Further improvements

One of the main areas of improvement of the dynamic approaches is to add information about the landscape (the resistance of the matrix and the distribution, area, and quality of habitat patches) in-between 1990 and 2018. In particular, the spatio-temporal approach could benefit from more information about (a) the resistance of the matrix from 1990 to 2018 to obtain more accurate spatial probabilities of connectivity between habitat patches; and (b) the coexistence period between lost and gained patches to better capture their temporal probability of connectivity.
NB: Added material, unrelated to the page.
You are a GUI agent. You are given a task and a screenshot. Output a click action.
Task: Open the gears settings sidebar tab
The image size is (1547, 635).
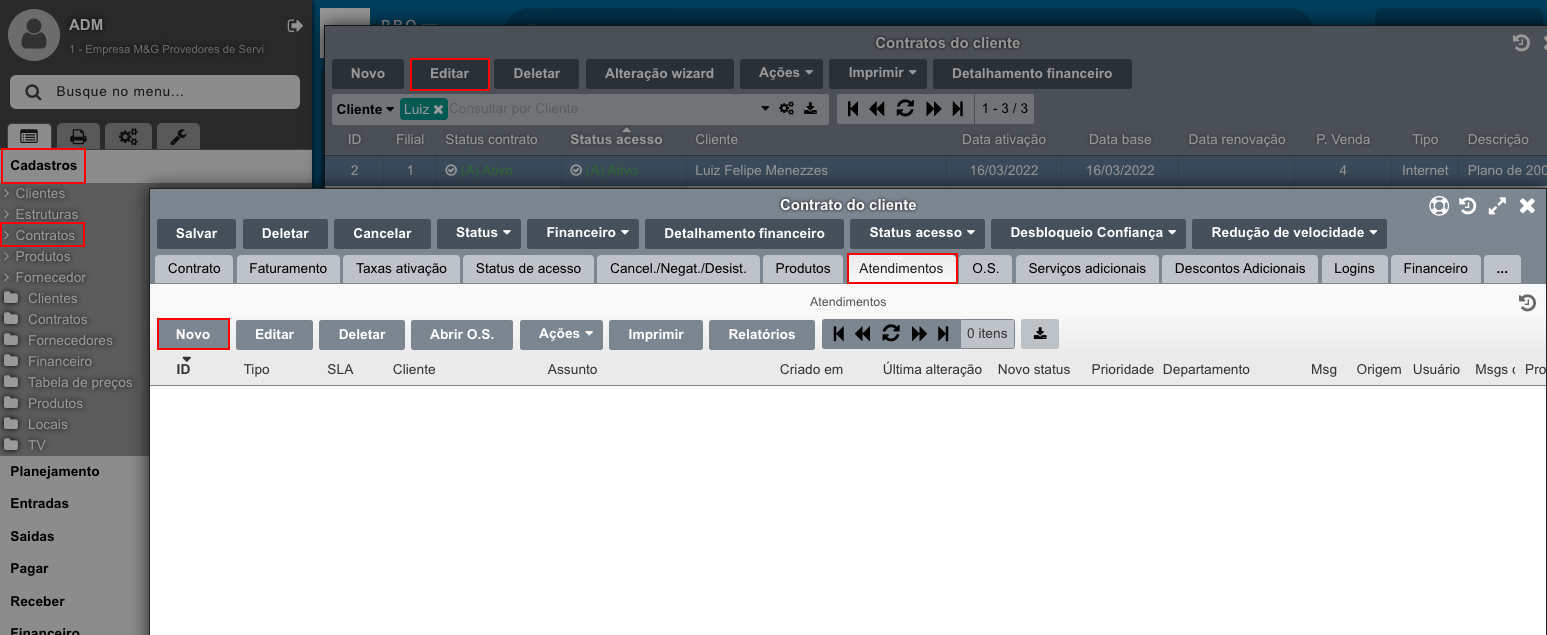click(x=128, y=137)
Decreasing the time window between snapshots by including intermediate time snapshots (i.e., increasing the time resolution) could contribute to adding this information and therefore, further improve the functionality of the connectivity analyses. Including intermediate snapshots could also improve time-varying approaches by providing more detailed information about the perdurance of suitable habitats. The main limitation to including these intermediate snapshots is the long processing times of the least-cost path and connectivity metrics analyses. These analyses are particularly computationally intensive in the spatio-temporal scenario (with more nodes and connections). Code improvements to speed up the processing times, a smaller study area, or a coarser spatial resolution may allow including this intermediate information in the analyses. Less computationally intensive analyses would also make it possible to reduce the minimum path size (currently set at 50 ha) and to analyze movements among ecoregions.

Conclusions

This study emphasizes the importance of considering the dynamics of changing landscapes in connectivity studies. Traditional static approaches did not accurately assess the impacts of these changes. We have seen two different ways to incorporate these dynamics in connectivity studies: (a) by acknowledging that connectivity is a time-varying phenomenon and, therefore, providing long-term conservation measures; and (b) by enhancing species movements from their past to future ranges. We have shown that following different connectivity approaches resulted in very different overall connectivity values. Therefore, it is important to select the appropriate approach depending on the study objectives and the dynamic perspective considered. Otherwise, we might over or underestimate the connectivity levels in and between different time snapshots. On the other hand, habitat patches prioritization using the two dynamic perspectives showed very similar results. Both of them also identified most of the priority areas from static approaches at the two snapshots considered. Therefore, conservation strategies based on the two dynamic prioritization approaches may equally deal with the dynamics of landscapes and still enhance traditional static connectivity. That is to say, following either approach to incorporate the dynamics would foster endurable conservation measures that enhance connectivity between contemporary habitat patches, but also species range shifts in time. However, more research in this direction is needed to draw conclusions in other study areas, landscape changes, and time windows.